[Material provided]:
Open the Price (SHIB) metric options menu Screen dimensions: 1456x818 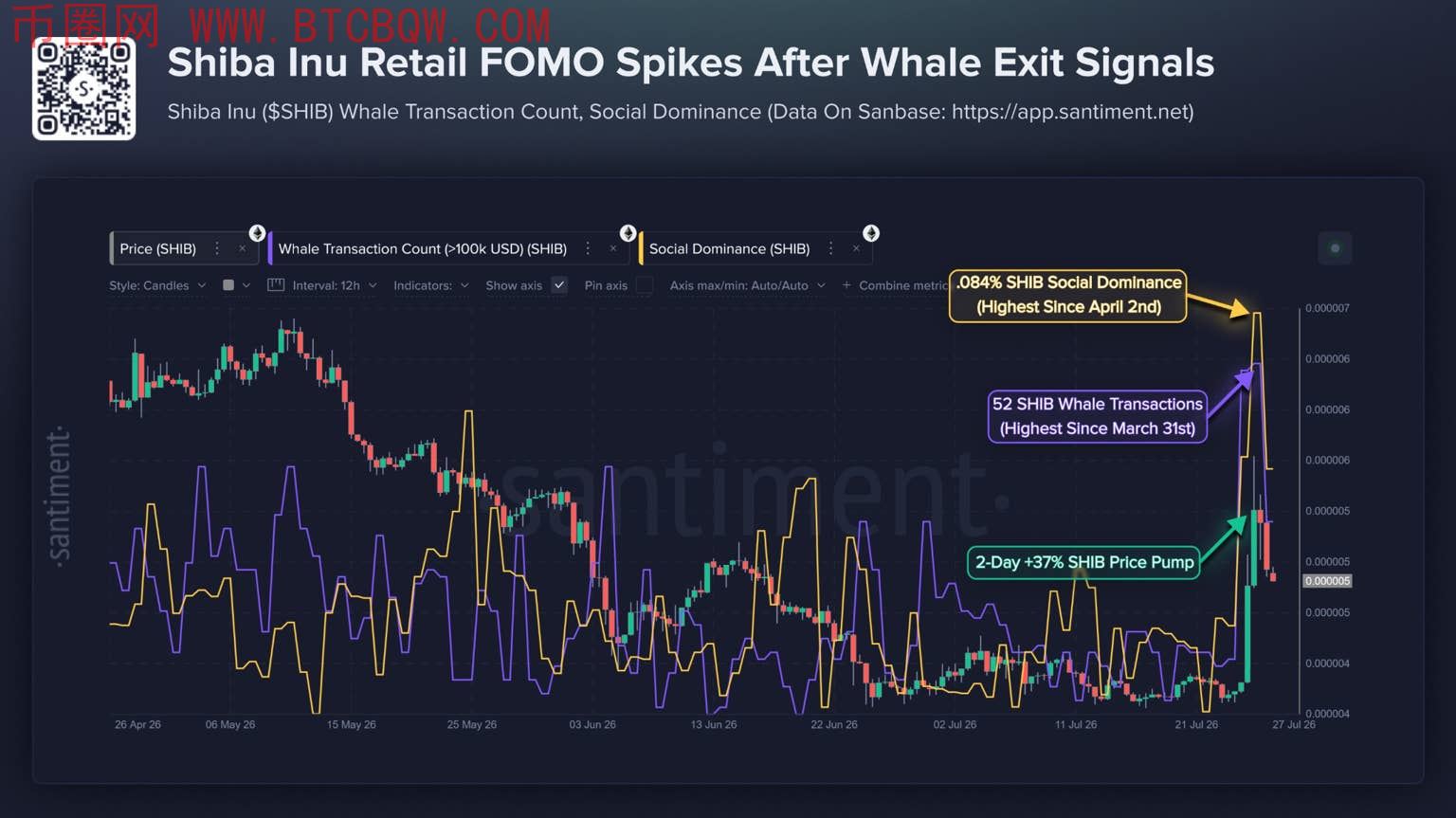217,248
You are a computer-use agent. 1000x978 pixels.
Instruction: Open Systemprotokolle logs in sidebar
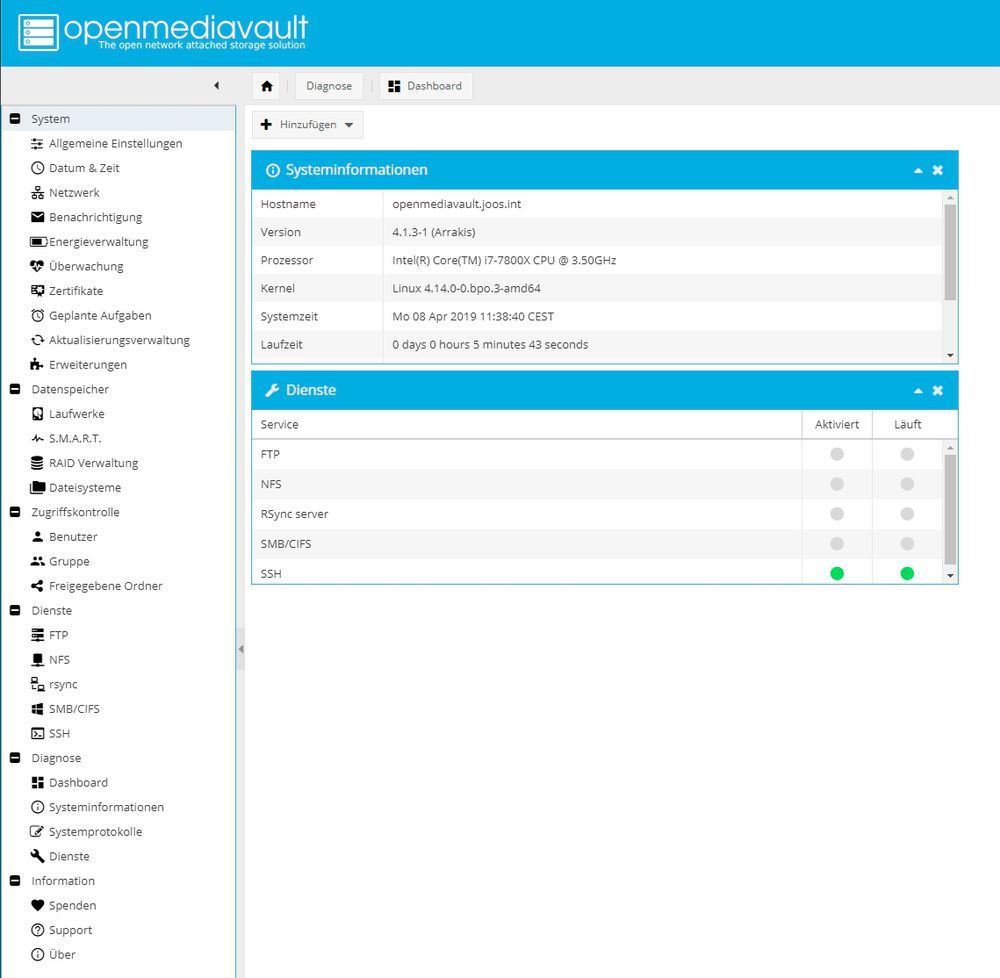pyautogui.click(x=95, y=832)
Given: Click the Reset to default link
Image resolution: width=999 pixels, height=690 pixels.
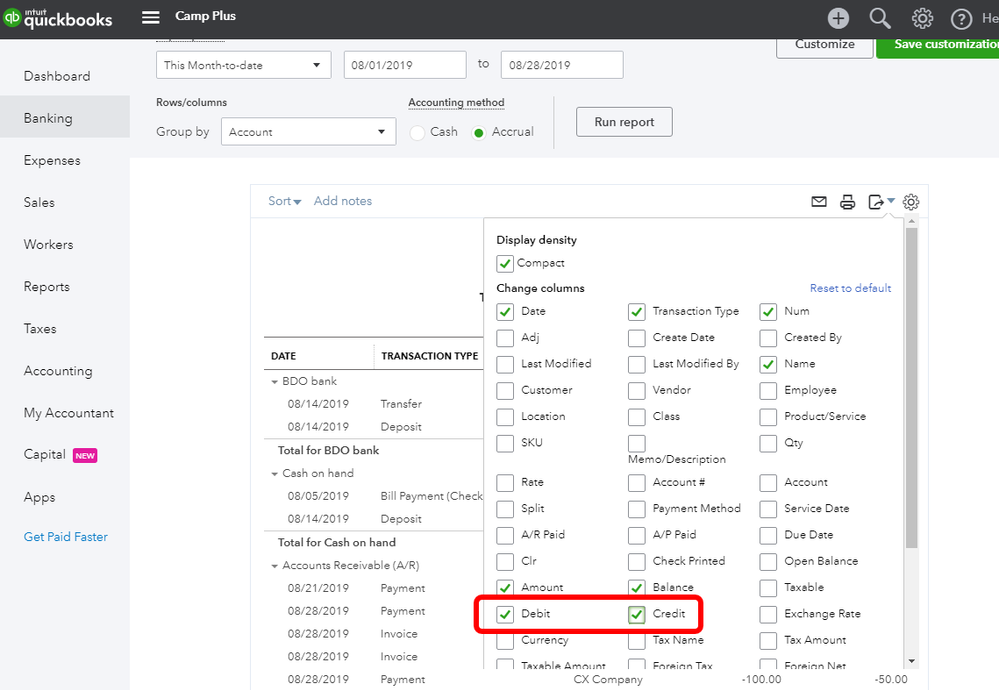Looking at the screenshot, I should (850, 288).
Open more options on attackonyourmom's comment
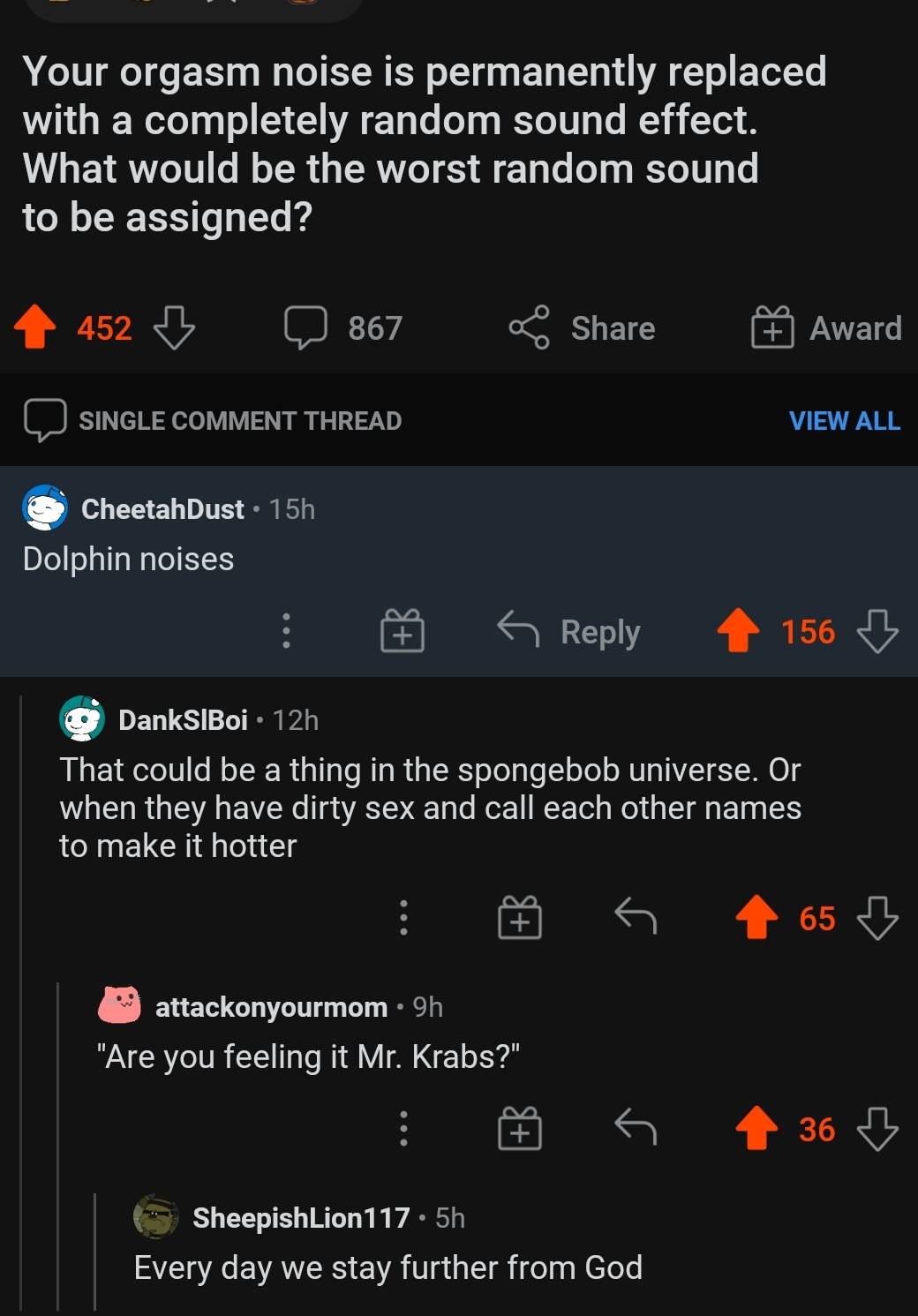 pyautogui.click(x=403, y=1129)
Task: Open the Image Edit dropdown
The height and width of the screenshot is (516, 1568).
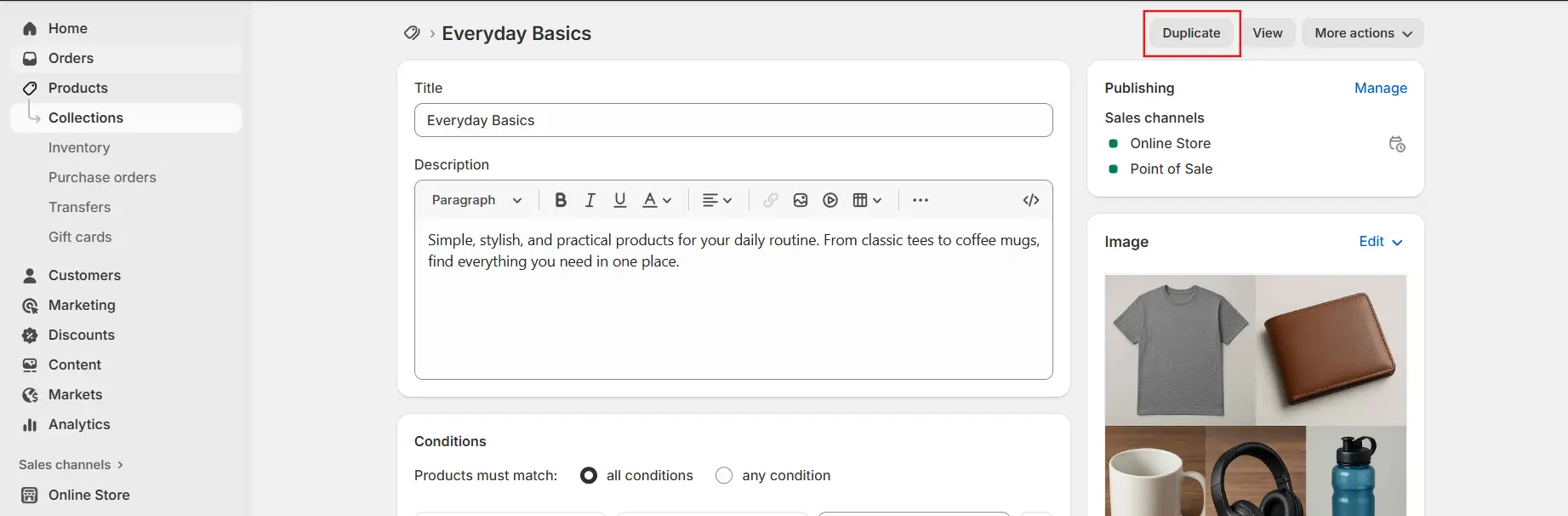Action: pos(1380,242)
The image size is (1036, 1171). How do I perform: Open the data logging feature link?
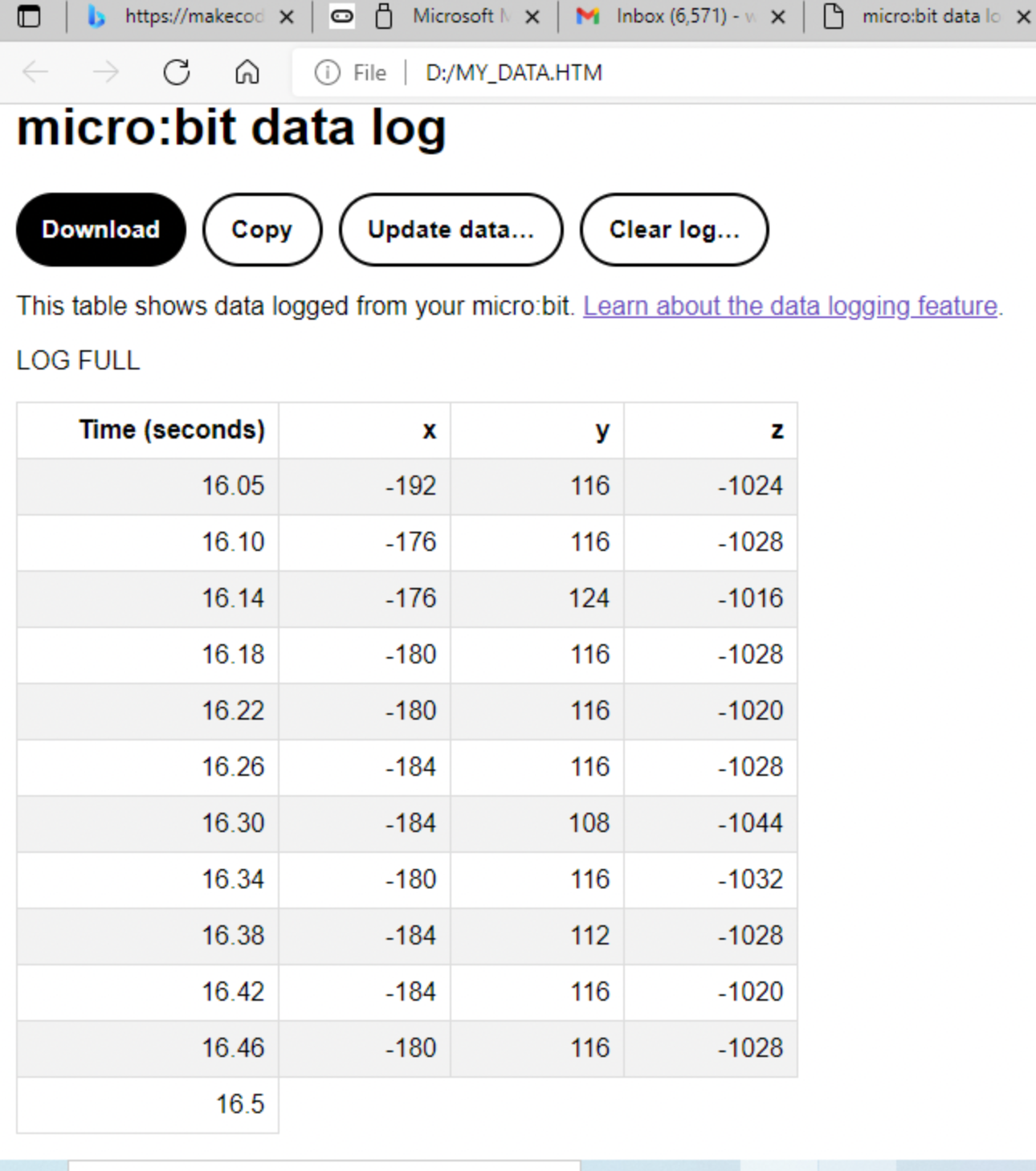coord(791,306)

[Set exercise]: Render the records from the line containing "Open more options" through the end of the records as a numbered list, skipping any blank lines. Leave the pictures out of your list.

[Complete output]:
1. Open more options on attackonyourmom's comment
2.  pyautogui.click(x=403, y=1129)
3. Task: Open the Image Edit dropdown
4. The height and width of the screenshot is (516, 1568).
5. Action: pos(1380,242)
6. The image size is (1036, 1171). How do I perform: Open the data logging feature link?
7. coord(791,306)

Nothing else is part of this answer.